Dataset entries
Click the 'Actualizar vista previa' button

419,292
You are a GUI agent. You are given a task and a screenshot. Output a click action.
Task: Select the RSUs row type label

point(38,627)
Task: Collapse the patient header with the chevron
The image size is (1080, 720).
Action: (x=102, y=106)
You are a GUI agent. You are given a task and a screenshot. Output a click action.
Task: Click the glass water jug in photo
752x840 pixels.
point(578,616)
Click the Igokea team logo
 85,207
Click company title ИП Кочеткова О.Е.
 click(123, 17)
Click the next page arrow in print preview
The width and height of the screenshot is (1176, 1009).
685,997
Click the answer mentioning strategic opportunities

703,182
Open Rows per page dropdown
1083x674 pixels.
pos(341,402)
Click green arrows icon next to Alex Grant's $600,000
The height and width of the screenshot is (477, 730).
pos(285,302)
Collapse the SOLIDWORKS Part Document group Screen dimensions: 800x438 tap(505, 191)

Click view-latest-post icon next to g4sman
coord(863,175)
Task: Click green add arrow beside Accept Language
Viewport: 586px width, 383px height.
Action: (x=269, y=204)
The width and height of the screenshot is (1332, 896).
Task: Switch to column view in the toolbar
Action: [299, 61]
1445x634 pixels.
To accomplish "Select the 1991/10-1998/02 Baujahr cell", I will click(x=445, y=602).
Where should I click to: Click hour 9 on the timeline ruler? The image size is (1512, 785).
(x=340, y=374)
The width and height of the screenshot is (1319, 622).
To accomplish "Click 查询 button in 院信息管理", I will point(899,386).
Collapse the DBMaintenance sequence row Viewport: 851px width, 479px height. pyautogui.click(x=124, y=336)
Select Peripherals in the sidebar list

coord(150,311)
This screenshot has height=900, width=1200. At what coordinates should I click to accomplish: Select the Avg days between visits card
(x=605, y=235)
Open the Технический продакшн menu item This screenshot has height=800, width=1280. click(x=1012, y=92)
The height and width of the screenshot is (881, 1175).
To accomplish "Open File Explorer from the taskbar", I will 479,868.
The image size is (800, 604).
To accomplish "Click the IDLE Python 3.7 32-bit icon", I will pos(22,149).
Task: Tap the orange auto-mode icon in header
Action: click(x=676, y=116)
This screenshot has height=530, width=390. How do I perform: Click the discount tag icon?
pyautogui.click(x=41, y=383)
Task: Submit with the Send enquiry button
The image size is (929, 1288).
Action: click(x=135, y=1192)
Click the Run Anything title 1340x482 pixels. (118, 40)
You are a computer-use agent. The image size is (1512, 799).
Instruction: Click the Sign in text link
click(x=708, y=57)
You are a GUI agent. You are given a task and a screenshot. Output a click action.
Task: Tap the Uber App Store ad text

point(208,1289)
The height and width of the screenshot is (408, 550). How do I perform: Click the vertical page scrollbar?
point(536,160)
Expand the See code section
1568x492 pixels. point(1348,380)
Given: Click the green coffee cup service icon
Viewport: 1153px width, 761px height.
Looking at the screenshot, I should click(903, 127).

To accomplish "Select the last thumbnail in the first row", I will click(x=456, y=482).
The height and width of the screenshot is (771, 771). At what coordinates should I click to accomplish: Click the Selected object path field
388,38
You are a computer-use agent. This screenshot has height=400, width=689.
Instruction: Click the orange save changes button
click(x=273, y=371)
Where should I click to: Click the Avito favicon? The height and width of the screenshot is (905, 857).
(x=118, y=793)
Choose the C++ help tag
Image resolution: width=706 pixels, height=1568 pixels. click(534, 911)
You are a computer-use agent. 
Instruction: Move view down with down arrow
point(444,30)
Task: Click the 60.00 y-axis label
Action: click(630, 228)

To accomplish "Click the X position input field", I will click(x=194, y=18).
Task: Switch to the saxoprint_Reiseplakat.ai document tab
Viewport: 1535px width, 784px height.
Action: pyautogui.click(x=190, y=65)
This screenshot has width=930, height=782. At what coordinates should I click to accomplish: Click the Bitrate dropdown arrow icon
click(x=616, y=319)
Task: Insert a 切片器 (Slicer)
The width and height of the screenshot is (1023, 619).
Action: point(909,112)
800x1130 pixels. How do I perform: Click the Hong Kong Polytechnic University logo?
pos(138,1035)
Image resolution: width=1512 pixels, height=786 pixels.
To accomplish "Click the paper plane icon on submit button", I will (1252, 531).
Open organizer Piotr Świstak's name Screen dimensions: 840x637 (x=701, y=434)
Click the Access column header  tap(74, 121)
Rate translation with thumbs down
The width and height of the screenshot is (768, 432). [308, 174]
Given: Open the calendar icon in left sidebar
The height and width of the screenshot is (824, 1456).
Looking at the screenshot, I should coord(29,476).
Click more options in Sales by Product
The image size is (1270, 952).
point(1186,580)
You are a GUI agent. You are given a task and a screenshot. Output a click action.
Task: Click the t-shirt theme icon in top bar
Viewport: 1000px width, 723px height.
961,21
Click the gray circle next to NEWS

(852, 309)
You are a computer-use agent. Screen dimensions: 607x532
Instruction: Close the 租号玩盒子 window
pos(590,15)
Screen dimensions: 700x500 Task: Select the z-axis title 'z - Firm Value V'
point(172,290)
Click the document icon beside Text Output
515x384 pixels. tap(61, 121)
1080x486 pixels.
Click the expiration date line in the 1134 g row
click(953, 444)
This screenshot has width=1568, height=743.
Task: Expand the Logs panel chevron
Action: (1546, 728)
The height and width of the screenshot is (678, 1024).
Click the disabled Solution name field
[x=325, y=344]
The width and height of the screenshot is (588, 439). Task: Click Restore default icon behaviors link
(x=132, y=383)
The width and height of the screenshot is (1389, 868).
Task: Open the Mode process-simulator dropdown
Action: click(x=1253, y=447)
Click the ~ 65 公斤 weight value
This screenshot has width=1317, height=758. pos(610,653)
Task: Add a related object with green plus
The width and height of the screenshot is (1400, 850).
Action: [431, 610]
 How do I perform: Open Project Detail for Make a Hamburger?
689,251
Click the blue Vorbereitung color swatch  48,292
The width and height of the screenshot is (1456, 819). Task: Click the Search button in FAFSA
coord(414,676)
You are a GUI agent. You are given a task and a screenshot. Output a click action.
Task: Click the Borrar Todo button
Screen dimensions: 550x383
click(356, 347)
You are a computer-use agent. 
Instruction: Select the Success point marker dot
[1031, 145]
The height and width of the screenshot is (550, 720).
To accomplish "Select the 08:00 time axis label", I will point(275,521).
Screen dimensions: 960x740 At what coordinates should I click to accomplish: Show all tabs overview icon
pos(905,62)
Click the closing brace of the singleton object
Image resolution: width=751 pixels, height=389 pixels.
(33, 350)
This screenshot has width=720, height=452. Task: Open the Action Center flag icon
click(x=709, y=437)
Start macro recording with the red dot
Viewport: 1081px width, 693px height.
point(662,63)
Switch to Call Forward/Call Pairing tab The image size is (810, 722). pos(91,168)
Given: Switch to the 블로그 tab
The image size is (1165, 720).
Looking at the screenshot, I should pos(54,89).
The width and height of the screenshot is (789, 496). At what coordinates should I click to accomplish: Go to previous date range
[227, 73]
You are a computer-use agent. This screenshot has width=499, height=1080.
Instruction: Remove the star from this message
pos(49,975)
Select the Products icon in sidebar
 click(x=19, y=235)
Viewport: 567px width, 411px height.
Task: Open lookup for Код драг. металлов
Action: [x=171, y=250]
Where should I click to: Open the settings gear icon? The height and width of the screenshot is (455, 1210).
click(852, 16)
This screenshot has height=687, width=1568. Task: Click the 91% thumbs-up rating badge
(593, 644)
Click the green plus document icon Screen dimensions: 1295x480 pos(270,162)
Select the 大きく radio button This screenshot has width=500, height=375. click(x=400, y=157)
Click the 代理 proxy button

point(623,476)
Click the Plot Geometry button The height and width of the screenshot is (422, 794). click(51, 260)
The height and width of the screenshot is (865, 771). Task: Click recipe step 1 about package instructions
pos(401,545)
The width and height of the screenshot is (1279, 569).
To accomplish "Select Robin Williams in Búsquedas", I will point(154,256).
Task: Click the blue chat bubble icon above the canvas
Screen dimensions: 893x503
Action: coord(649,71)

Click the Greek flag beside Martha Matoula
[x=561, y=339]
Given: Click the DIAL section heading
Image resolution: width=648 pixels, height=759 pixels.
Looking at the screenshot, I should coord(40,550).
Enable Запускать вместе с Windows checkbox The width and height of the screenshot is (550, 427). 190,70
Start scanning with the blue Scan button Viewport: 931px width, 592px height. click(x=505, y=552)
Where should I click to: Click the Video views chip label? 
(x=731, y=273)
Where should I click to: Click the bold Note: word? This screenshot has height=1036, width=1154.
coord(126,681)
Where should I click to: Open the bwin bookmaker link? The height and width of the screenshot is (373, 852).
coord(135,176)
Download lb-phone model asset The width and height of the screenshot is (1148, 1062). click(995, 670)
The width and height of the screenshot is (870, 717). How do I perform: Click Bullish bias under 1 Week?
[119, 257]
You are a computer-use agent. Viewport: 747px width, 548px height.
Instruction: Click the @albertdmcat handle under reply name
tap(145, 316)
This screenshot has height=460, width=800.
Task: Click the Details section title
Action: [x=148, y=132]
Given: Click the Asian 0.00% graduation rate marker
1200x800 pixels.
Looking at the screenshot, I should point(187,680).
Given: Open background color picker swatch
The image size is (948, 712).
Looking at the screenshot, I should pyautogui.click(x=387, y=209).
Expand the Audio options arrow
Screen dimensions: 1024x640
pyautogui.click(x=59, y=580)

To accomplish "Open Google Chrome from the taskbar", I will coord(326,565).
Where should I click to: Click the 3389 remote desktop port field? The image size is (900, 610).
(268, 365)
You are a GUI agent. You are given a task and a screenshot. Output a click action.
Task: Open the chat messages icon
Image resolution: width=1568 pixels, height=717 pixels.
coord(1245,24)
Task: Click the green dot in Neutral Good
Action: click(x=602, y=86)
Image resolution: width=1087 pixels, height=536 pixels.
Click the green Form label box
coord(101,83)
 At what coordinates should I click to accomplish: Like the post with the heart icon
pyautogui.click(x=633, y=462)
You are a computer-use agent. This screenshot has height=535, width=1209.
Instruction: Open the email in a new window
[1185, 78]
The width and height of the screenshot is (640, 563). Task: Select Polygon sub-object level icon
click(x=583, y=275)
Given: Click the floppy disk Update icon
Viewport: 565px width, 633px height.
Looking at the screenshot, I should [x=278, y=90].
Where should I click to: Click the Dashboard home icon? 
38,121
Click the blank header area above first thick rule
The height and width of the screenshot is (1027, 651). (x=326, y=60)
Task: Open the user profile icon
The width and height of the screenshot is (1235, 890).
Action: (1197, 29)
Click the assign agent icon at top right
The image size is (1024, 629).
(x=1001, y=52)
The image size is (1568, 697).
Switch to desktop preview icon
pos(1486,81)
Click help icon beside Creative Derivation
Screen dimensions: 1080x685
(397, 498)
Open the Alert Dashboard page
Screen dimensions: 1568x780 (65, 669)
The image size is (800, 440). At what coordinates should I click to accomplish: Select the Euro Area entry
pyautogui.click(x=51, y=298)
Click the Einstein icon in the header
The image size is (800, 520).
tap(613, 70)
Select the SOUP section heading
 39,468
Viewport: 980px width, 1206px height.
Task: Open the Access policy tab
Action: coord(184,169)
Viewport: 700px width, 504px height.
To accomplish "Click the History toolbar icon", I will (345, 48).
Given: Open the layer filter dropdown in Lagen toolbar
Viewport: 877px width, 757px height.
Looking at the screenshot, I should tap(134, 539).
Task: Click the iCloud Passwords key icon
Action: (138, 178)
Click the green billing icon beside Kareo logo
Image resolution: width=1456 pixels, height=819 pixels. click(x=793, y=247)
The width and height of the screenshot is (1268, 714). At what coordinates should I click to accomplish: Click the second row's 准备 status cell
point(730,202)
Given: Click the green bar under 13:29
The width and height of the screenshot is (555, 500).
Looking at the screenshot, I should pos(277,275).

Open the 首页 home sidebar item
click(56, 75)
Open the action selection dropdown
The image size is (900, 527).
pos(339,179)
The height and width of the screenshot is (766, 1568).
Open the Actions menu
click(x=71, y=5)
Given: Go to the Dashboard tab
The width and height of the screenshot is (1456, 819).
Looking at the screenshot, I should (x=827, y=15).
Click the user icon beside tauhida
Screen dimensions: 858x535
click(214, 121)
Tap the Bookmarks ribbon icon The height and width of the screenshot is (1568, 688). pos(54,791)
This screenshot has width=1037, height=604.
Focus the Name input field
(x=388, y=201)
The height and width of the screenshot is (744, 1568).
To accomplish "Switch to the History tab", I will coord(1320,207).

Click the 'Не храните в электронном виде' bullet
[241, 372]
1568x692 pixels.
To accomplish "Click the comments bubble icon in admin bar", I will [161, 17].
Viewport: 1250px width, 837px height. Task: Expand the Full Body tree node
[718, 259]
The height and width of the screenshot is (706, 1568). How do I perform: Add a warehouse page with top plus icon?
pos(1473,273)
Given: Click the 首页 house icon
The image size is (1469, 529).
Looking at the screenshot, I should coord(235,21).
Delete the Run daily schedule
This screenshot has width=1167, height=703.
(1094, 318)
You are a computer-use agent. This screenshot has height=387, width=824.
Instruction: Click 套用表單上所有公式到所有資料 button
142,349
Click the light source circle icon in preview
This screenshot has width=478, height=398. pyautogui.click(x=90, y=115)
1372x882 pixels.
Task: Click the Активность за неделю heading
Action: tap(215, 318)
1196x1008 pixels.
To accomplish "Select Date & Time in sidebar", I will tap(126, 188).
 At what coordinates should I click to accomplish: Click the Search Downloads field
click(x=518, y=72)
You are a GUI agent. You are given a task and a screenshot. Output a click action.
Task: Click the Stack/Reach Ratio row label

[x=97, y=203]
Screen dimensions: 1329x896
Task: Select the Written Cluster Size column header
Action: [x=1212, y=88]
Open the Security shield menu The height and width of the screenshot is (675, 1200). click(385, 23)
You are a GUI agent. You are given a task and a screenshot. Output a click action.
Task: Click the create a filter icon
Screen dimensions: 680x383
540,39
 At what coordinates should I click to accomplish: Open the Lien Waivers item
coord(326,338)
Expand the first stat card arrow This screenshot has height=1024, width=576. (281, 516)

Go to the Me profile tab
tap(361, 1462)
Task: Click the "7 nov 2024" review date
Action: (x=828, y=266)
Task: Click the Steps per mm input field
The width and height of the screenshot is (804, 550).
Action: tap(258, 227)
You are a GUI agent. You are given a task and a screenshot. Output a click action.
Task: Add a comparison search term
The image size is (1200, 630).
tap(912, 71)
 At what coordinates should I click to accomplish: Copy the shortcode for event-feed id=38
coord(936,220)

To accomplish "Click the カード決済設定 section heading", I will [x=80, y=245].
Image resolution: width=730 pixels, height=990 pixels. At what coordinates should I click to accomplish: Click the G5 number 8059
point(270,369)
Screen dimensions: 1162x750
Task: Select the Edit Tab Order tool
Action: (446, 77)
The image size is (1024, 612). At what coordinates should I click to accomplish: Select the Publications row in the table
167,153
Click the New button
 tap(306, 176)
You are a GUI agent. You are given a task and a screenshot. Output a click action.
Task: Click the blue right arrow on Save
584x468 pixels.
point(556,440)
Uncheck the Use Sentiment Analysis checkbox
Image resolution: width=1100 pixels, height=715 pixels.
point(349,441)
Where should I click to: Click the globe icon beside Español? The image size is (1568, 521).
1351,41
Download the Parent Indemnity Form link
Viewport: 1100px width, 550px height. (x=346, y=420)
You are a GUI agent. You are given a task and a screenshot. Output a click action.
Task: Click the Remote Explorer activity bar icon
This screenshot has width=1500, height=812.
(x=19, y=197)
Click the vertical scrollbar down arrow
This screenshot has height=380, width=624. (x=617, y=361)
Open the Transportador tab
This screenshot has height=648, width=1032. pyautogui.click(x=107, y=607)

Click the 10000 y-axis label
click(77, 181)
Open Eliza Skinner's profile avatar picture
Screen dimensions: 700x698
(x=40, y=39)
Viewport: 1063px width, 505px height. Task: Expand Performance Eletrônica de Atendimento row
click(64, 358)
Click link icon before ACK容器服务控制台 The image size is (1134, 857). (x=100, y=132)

PROBLEM >>
Which lines of the records contain the word "Collapse"? Copy each of them.

ANSWER SECTION >>
Task: Collapse the patient header with the chevron
Collapse the SOLIDWORKS Part Document group Screen dimensions: 800x438 tap(505, 191)
Collapse the DBMaintenance sequence row Viewport: 851px width, 479px height. pyautogui.click(x=124, y=336)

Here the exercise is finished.